From the listing below, set down exactly the lines between the one holding "916x748 pixels." and the one holding "Task: Close the Punch panel", inclusive. No other line is wanted.

---*---

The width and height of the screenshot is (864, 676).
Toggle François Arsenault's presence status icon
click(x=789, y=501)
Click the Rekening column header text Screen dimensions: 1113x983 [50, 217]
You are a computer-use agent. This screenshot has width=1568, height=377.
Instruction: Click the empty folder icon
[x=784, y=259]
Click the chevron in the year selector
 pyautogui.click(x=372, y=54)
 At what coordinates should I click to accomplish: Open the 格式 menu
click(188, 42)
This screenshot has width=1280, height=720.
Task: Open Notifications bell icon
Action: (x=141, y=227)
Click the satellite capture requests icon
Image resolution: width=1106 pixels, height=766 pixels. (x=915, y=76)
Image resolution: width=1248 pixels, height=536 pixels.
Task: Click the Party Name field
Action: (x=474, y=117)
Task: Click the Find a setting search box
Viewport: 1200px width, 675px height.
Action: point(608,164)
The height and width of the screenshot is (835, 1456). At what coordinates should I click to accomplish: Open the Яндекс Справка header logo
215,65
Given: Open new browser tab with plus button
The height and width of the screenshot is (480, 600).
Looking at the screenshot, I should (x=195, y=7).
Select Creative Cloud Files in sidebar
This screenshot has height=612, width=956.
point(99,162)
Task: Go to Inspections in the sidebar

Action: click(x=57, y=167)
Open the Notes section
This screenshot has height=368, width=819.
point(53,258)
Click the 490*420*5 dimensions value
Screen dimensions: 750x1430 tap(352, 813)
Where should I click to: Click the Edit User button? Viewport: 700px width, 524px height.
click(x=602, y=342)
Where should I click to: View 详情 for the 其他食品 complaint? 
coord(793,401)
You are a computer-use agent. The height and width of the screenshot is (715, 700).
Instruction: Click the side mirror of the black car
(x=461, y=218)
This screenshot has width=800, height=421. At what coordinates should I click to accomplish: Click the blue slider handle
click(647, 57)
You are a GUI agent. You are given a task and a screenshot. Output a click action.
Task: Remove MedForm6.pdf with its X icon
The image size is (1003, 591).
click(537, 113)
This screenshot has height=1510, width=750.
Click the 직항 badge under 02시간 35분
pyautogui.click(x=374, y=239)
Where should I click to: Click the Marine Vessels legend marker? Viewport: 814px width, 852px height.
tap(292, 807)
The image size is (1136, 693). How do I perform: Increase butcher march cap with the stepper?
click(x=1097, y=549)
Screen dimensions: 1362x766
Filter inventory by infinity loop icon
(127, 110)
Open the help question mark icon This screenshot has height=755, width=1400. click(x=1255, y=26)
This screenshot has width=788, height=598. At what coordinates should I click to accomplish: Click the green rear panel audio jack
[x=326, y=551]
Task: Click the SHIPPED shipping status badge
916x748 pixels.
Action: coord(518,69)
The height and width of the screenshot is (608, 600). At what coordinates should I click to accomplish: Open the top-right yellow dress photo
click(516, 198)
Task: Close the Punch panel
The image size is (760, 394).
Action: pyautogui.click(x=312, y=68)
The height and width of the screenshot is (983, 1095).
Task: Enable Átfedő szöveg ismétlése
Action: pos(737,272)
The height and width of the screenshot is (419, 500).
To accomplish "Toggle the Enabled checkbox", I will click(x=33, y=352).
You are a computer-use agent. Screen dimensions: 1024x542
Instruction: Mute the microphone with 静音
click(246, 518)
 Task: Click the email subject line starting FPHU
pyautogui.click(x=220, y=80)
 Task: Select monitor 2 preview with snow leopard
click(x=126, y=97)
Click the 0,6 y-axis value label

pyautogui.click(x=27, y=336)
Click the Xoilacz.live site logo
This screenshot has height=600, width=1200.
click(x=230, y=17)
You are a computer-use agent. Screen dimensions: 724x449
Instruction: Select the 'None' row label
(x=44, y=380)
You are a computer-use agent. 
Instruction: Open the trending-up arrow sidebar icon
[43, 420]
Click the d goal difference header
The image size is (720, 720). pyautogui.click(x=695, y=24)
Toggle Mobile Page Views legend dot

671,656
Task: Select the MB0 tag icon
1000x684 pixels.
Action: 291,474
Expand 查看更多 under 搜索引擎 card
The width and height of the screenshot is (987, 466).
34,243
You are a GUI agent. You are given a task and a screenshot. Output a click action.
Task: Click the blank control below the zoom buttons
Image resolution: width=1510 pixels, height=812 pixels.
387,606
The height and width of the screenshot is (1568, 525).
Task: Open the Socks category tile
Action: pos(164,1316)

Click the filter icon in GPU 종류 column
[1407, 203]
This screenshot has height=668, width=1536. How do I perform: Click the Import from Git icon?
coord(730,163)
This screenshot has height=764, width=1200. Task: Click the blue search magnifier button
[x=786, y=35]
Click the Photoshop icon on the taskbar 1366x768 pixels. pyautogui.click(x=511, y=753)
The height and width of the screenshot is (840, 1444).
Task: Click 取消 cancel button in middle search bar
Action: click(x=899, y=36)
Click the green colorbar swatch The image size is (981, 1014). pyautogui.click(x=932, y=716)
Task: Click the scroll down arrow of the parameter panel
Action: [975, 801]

---*---

» Task response
916x748 pixels.
Action: coord(518,69)
The height and width of the screenshot is (608, 600). At what coordinates should I click to accomplish: Open the top-right yellow dress photo
click(516, 198)
Task: Close the Punch panel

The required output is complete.